Ziyang Wang: Machine learning helps us detect patterns in extremely complex data, but it does not replace scientific reasoning. The algorithm highlights subtle molecular signatures that would be difficult for a human to recognize directly. However, the scientist remains essential for asking the right questions, designing experiments, and interpreting biological meaning. Human intuition guides hypotheses and ensures results make sense in the context of the disease. Machine learning is a powerful tool for discovery, while human insight remains central to validation.

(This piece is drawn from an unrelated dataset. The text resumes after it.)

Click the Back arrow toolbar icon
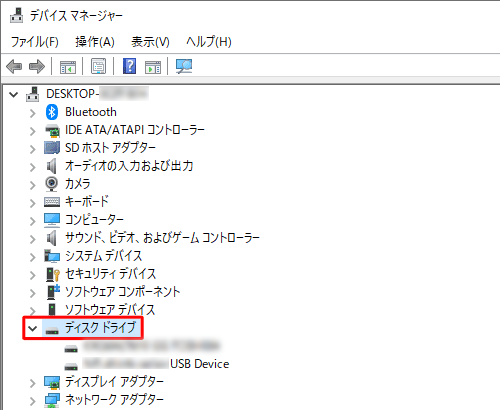Screen dimensions: 500x410 click(x=14, y=66)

Shengxi Huang: Yes, light becomes a tool to reveal hidden biochemical changes. While much of the work is technical, collecting spectra and analyzing data, stepping back to reflect on what these tools allow us to see can be inspiring. It reminds us that the goal is to better understand these diseases and contribute to ways of detecting and treating them earlier.
Shengxi Huang: Our lab focuses on sensing overall. The brain project is about sensing molecules associated with Alzheimer's, but our work with 2D and quantum materials also serves that purpose. By choosing the correct 2D materials to contact biological samples, we can significantly enhance the measured signal. We perform atomic engineering of 2D materials to generate new properties that serve as sensors. This fundamental study could lead to new quantum sensing regimes that provide precision no classical technique could match.
Ziyang Wang: Researchers may shift from studying isolated biomarkers to investigating how molecular changes spread across the brain. Instead of asking only whether a specific protein is present, scientists could examine how multiple biochemical pathways, such as lipid metabolism, change spatially and evolve during disease progression. I hope this enables us to identify the earliest molecular changes before visible pathology appears and discover new pathways involved in neurodegeneration.
Conclusion
There is a particular kind of scientific modesty in Shengxi Huang's description: the insistence that a fresh perspective can sometimes see what long familiarity cannot. Her lab did not arrive with a theory to confirm, but with a technique and the patience to build a method capable of answering what molecules are present and where.
What they found is both a result and a provocation. Alzheimer's is not a disease that lives in one place, nor is it simply a story of protein aggregation. It is a chemical disruption spread across an entire organ, detectable in the metabolism of cholesterol and glycogen, in the very chemistry of where memory once lived. Ziyang Wang asked: what if we could see the whole brain? The answer came back stranger and more complex than a single protein story allows. That strangeness, carefully measured, is the beginning of something.